Triglyceride Assay from Cells and Tissues: Difference between revisions

Materials

• Homogenization Buffer (50 mM Tris, 5 mM EDTA, 30 mM Mannitol, PI inhibitor)
• 10M KOH
• Chloroform/Methanol Mixture (2:1)
• Butanol Mixture: 3 mL butanol, 1.66 mL Triton-X114, 0.33 mL Methanol
• Sigma Triglyceride Assay Kit (Cat 337-B)

Protocol

1. Weigh out 200-500mg tissue (record weight for normalization)
2. Homogenize with dounce homogenizer in 2 mL Homogenization Buffer.
3. Remove 200 uL to a tube containing 5 uL KOH
4. Mix by inverting
5. Add 800 uL Chloroform/Methanol Mixture
6. Vortex vigorously then sit at room temperature for 5 min
7. Centrifuge 10min at 13 000 RPM
8. Take 180 uL of the bottom layer into a fresh tube.

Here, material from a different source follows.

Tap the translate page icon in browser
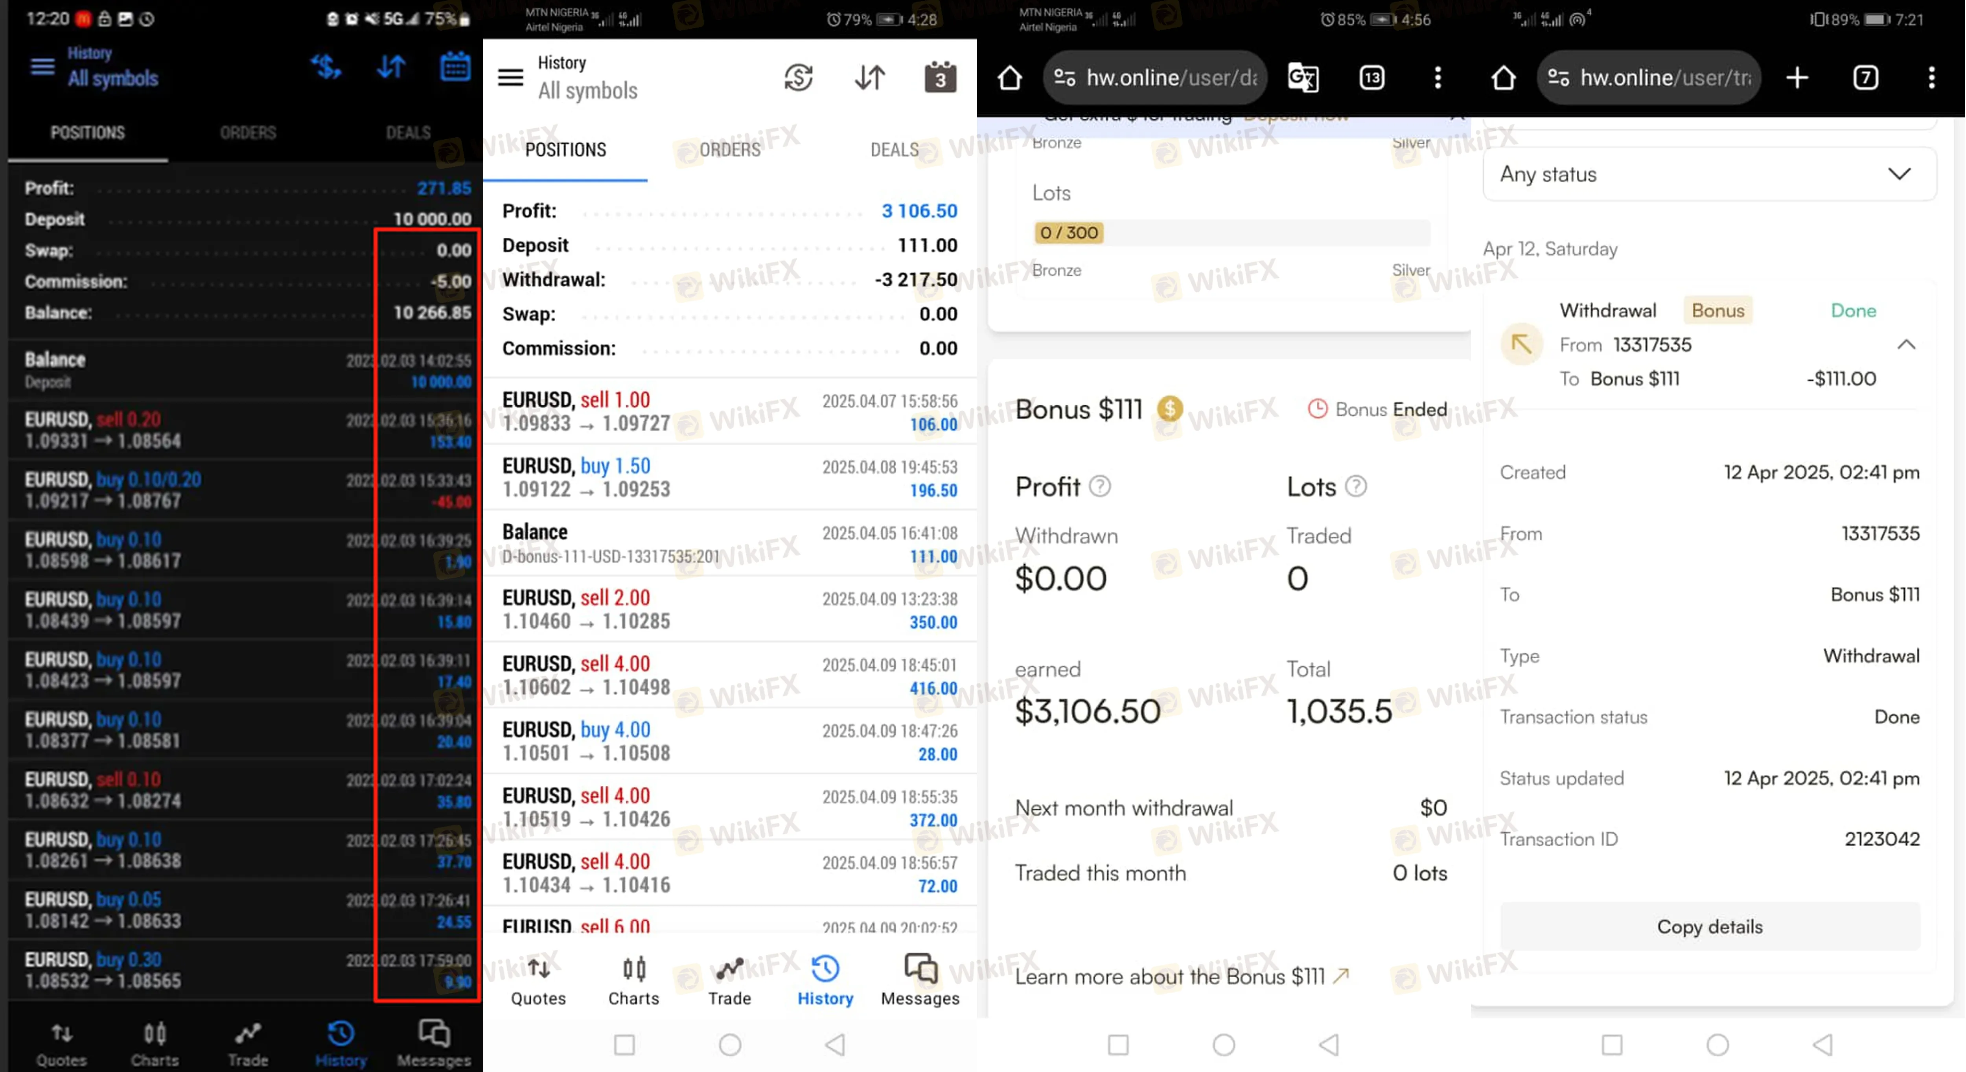[1302, 77]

9. Dry in fume hood overnight (or until completely dry)
10. If absorbance is going to be measured by cuvette, use non-bolded values. If you are using a plate reader use bolded values.

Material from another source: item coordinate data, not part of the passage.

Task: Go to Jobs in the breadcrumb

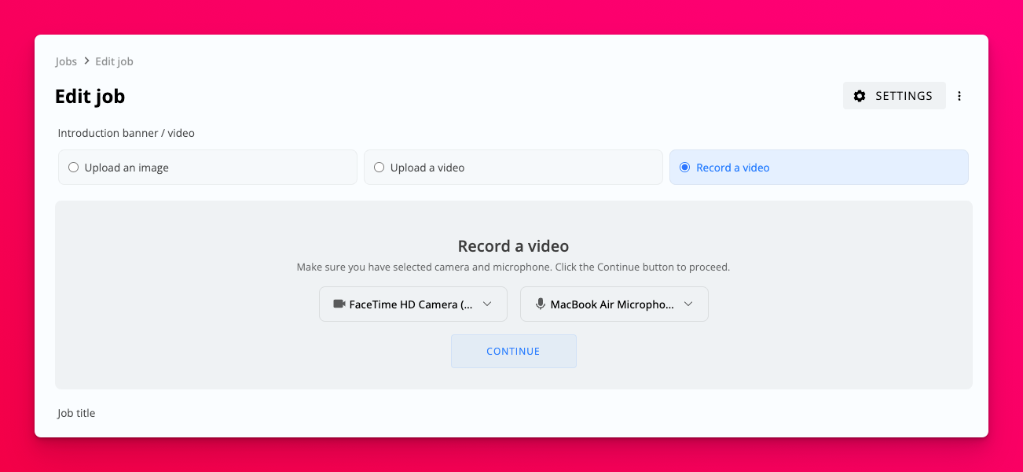Action: click(x=66, y=61)
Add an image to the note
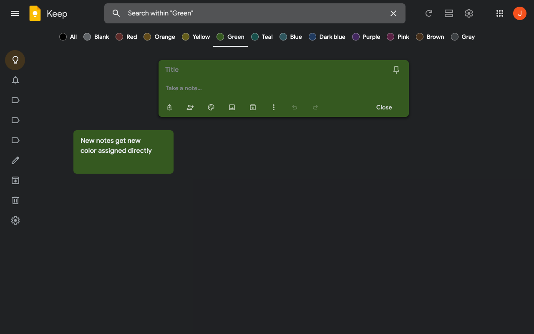Viewport: 534px width, 334px height. tap(232, 107)
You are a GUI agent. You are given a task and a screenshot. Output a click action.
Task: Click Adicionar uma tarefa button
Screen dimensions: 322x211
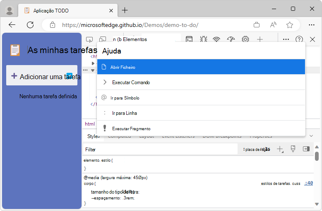pos(42,76)
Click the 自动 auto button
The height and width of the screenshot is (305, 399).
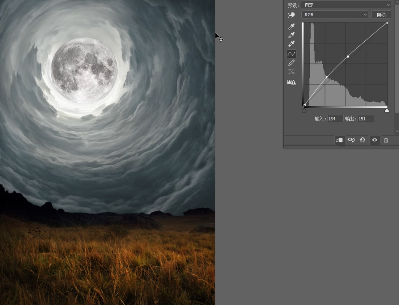[381, 15]
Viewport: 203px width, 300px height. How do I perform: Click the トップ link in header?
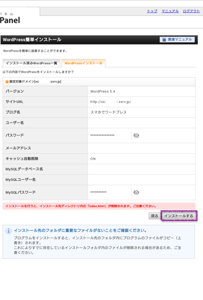click(152, 11)
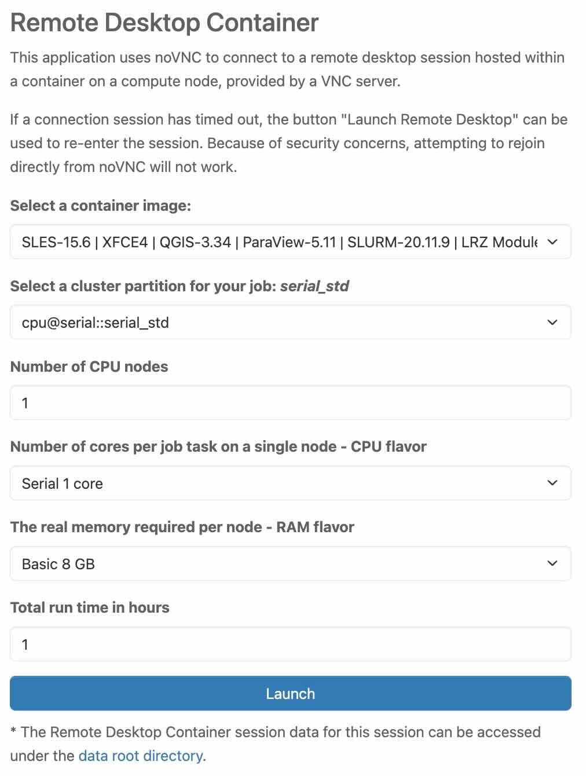Viewport: 586px width, 776px height.
Task: Click the 'Number of CPU nodes' label
Action: tap(89, 367)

11. Add 50uL (500uL) of Butanol Mixture
12. Measure triglyceride levels using Sigma Diagnostic Kit using 5 uL of sample:
    1. Resuspend triglyceride and glycerol reagent with water if necessary.
    2. Calculate how many samples you have (samples + buffer blank + 6 standard curve values).

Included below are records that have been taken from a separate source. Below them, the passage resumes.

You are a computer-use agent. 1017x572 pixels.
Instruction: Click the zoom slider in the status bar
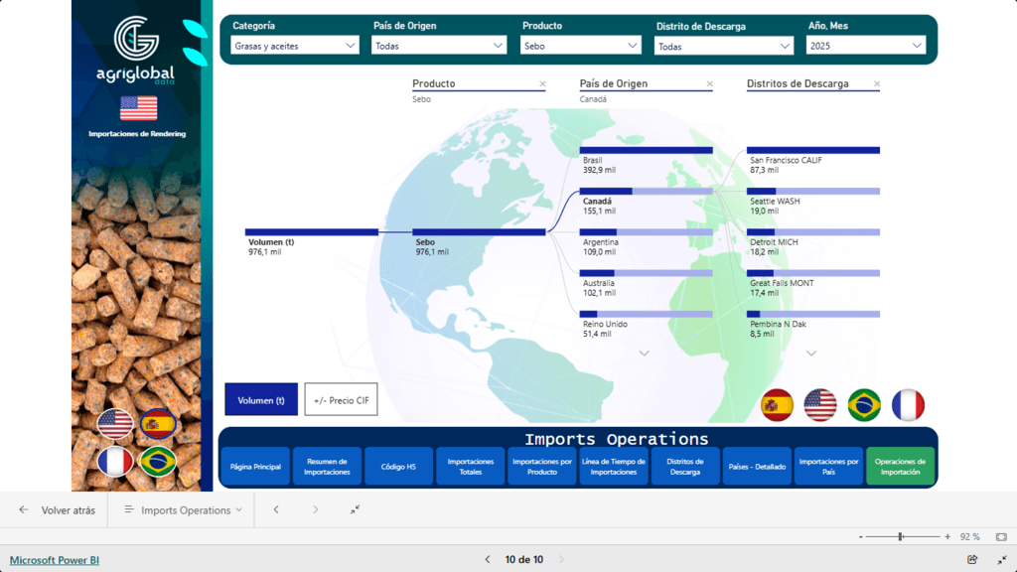pyautogui.click(x=900, y=536)
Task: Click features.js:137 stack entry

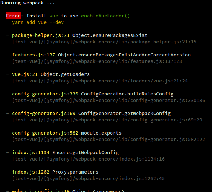Action: coord(101,55)
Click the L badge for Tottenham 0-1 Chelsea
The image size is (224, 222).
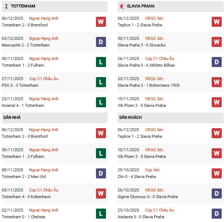coord(101,213)
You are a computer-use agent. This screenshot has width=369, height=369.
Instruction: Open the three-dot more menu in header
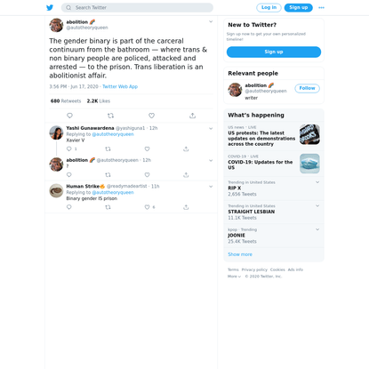pos(321,8)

    3. Prepare reagent, you need 560 uL (80uL) of glycerol reagent and 140 uL (20uL) of triglyceride reagent. Make a bit extra and combine in a falcon tube.
    4. Aliquot 700 uL into a cuvette or 100 uL into a well of a 96 well plate.
    5. For standards add 0-5 uL of glycerol standard (or of a 1/10 dilution of the glycerol standard).
    6. Add 5 uL of resuspended lipid to each well to start (also make a 5uL blank of the butanol mixture) and mix.
    7. Let sit for ~30 min at room temperature (or 5 min at 37C if you are in a hurry).
    8. Measure absorbance at 540 nm.
    9. If any samples are A540<0.1 or above the 5uL standard A540 then repeat with more or less lipid as required.